BACKGROUND: Infantile hypertrophic pyloric stenosis (IHPS) is the most common surgical cause of nonbilious vomiting in infancy. The etiology of IHPS is not completely understood. Hence, we performed a meta-analysis to investigate the association between perinatal factors and IHPS onset.

METHODS: The MEDLINE, EMBASE, PubMed and Cochrane Library databases were searched for studies published in English before December 2016. The combined odd ratios (ORs) and 95% confidence intervals (CIs) were calculated using random-effects models.
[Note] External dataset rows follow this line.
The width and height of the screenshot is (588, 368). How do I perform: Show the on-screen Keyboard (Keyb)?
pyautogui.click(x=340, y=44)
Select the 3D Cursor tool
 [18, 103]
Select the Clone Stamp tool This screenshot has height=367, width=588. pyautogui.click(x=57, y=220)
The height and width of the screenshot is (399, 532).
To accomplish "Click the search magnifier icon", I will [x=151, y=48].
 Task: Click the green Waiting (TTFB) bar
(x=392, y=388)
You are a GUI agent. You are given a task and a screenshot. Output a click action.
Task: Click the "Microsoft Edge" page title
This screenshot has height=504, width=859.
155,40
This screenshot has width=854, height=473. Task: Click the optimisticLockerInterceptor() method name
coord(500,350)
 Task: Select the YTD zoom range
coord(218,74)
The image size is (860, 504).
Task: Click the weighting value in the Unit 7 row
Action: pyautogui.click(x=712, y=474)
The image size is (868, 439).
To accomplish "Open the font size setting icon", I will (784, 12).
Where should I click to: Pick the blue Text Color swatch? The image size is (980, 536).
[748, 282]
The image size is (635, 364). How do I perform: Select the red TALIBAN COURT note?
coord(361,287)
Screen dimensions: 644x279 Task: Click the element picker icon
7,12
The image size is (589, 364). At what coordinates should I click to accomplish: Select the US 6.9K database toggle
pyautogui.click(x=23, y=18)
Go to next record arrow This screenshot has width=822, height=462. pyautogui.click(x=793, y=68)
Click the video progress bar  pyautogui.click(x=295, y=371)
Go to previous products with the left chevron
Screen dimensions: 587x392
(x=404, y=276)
RESULTS: Fifteen studies were included. Several perinatal factors, including first-born (OR 1.19, 95% CI: 1.07-1.33), cesarean section delivery (OR 1.63, 95% CI: 1.53-1.73), preterm birth (OR 1.37, 95% CI: 1.12-1.67), and bottle-feed (OR 2.46, 95% CI: 1.76-3.43), were significantly associated with the IHPS onset. Among these, bottle-feed was the most significantly risk factor for IHPS onset. Although few studies have evaluated the relationship between perinatal factors and IHPS, they have major limitations including retrospective collection of data on perinatal events and testing of multiple hypotheses without appropriate statistical corrections.

CONCLUSIONS: First-born, cesarean section delivery, preterm birth, and bottle-feed are associated with the development of IHPS. Well-designed future studies are needed to help understand the etiology of IHPS.

TYPE OF STUDY: Systematic reviews and meta-analyses.